Doping Si with appropriate deep level impurities at sufficiently high concentrations can lead to the formation of intermediate bands within the band gap. This permits absorption in Si at sub-band gap wavelengths (beyond the band-to-band absorption limit at 1100 nm). Such a material opens up the possibility of fabricating Si-based optoelectronic devices that operate in the near- to mid-infrared region, which are substantially cheaper and more CMOS-compatible than their compound semiconductor counterparts.
Since deep level dopants have very low solubility in Si, highly non-equilibrium conditions are required to trap them inside the Si lattice. A well-established method for fabricating such hyperdoped materials is ion implantation followed by pulsed laser melting (PLM). After PLM, the steep temperature gradient induced by the laser pulse results in rapid resolidification of the Si crystal from a dopant-rich melt, allowing the dopants to be incorporated at concentrations which exceed the equilibrium solubility by several orders of magnitude. Indeed, an infrared photodetector has been previously demonstrated using Au hyperdoped Si fabricated by ion implantation and pulsed laser melting . However, the external quantum efficiency of the demonstration device is poor (~2.8E-4 at 1310 nm) with room for improvement in both device architecture and optical absorption.
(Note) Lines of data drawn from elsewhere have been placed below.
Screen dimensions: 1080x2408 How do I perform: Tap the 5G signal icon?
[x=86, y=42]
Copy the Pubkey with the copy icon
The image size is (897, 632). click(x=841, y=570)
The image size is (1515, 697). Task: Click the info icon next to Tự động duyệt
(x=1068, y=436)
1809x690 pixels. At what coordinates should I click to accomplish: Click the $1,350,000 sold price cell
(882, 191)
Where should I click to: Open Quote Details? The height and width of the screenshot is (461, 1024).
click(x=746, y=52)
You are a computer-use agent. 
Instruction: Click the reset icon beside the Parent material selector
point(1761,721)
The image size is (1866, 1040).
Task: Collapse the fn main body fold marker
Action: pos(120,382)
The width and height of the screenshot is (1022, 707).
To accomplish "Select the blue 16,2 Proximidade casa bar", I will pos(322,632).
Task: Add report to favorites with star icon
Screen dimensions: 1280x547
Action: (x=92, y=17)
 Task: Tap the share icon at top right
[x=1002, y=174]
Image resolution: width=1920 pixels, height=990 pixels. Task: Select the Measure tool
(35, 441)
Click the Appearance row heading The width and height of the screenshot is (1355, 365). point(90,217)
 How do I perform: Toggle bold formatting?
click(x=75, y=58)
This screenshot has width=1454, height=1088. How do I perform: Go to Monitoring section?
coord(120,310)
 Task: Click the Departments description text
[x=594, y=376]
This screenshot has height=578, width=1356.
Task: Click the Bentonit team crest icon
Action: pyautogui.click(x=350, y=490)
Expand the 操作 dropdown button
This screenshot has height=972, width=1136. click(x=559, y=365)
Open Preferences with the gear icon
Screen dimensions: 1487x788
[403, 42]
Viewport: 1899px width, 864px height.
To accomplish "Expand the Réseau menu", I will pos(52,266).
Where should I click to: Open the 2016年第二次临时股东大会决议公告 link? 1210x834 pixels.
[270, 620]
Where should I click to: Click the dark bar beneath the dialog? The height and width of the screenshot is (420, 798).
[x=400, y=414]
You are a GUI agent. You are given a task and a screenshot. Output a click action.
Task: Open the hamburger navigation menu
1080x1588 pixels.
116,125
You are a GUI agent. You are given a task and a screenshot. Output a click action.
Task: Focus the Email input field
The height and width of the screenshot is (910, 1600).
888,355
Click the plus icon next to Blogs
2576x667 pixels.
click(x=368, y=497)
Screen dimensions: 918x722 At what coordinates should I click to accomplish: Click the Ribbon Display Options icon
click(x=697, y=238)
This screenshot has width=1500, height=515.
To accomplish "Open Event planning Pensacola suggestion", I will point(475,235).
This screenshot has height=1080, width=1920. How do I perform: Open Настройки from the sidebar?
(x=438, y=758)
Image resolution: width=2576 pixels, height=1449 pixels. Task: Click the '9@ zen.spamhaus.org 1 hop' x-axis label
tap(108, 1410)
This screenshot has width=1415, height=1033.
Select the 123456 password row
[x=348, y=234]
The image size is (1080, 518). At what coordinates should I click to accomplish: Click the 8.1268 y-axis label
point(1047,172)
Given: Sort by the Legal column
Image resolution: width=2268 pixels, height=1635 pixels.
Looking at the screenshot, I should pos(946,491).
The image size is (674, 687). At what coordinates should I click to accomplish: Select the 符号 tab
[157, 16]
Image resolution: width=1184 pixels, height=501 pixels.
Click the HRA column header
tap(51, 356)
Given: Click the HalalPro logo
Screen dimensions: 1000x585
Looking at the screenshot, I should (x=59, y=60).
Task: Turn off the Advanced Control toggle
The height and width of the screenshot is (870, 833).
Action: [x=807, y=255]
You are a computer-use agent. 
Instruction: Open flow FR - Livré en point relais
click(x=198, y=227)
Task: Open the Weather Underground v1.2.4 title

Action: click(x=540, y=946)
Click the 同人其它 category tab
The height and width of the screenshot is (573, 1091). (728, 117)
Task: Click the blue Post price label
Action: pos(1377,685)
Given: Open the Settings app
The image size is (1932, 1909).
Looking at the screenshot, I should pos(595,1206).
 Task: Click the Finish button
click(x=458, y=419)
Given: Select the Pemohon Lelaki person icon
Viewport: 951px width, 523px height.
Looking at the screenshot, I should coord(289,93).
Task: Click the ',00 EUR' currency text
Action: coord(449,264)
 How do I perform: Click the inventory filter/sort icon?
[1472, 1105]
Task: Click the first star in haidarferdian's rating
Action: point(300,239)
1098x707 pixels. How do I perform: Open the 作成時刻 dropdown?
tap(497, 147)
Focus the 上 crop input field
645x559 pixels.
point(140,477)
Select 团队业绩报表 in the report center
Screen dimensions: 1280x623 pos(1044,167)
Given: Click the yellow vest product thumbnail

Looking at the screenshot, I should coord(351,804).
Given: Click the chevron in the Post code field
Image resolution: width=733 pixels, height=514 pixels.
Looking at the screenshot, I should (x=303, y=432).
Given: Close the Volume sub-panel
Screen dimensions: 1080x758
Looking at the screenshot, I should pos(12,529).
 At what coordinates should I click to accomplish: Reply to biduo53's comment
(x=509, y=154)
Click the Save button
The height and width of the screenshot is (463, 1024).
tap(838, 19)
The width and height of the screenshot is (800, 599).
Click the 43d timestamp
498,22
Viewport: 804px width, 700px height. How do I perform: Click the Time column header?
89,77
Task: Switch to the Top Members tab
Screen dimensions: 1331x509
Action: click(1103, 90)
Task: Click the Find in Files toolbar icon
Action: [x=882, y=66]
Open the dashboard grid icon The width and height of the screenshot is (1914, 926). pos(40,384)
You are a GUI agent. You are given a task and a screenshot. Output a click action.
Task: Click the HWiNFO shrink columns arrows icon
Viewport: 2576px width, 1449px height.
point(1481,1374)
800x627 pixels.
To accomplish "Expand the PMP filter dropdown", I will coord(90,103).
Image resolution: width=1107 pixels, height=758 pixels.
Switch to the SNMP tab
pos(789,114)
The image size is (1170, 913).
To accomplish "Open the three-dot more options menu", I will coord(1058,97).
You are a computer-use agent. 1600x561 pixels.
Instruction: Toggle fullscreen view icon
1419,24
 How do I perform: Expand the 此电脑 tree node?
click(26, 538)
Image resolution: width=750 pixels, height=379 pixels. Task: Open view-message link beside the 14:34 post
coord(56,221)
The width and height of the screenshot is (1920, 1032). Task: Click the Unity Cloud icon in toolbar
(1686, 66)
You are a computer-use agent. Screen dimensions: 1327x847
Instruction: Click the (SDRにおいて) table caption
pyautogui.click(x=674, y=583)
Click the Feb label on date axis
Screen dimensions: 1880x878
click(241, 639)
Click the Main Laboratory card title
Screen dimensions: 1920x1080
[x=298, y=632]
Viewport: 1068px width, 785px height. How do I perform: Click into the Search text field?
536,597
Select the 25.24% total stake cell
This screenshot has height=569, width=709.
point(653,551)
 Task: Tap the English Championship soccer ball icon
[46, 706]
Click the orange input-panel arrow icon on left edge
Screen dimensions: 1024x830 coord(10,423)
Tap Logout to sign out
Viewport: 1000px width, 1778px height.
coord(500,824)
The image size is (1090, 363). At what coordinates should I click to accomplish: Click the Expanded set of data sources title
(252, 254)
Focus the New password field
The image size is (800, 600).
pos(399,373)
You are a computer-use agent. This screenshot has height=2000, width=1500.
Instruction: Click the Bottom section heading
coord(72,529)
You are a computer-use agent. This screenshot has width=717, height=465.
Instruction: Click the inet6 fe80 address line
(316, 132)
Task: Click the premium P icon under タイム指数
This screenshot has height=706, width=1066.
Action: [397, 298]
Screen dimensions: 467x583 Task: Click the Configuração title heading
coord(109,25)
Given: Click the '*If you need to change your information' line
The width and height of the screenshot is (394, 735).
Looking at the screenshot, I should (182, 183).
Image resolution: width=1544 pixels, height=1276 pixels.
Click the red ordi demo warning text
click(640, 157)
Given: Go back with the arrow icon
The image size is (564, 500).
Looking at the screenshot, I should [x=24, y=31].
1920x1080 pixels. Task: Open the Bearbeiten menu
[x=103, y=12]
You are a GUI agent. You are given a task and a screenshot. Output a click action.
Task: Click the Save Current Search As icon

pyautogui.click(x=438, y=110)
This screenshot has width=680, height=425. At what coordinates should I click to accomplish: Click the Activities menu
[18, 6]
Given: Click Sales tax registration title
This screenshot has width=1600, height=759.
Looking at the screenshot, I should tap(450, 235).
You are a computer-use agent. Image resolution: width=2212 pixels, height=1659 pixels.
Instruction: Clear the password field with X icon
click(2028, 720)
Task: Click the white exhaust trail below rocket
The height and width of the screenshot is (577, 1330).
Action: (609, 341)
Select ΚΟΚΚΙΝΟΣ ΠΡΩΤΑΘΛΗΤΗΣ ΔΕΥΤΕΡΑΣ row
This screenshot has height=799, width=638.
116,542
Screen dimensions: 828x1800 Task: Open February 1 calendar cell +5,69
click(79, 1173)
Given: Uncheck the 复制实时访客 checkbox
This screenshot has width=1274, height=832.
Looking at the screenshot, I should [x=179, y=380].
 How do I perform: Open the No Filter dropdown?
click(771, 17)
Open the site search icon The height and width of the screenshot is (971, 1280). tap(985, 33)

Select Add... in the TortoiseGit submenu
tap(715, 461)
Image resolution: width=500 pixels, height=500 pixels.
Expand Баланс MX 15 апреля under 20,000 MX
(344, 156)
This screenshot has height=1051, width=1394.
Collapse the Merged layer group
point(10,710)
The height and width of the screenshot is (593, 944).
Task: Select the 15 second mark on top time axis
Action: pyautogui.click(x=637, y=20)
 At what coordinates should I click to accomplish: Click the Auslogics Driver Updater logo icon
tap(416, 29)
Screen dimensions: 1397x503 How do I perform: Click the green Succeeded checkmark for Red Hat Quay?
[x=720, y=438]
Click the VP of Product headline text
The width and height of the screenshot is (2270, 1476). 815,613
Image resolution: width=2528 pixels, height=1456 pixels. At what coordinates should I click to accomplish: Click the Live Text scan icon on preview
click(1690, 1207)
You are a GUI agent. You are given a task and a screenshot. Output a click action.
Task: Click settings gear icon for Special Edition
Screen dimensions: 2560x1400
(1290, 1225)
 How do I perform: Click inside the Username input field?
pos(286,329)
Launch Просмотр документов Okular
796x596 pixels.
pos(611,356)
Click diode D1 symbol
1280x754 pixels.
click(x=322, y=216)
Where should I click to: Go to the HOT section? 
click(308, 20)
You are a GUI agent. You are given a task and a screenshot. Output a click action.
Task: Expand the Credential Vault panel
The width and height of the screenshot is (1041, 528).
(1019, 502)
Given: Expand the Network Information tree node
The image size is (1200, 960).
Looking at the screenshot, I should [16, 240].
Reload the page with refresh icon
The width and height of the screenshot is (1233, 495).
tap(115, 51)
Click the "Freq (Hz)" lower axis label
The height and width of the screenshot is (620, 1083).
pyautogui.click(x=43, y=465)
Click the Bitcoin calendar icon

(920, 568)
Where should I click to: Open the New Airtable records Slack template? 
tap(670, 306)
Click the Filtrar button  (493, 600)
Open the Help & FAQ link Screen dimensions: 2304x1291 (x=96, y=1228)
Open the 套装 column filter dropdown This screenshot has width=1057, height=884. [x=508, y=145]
In the current work, we optimize both the ion implantation and PLM conditions in an attempt to further increase the substitutional Au concentration. RBS/C, SEM, TEM, EDS were employed to characterize both the structure and composition of the Au hyperdoped Si for further optimization of the optical absorption. We show a ten-fold increase in sub-band gap absorption compared with previous attempts when the peak Au concentrations exceeds ~1 atom. %- a result that is particularly interesting given that these Au concentrations transcend the threshold concentration for the so-called “cellular breakdown”, a morphological feature previously thought to impede the sub-band gap absorption, to occur.
 Mailoa, J.P., et al., Nat Comm, 2014. 5: p. 3011.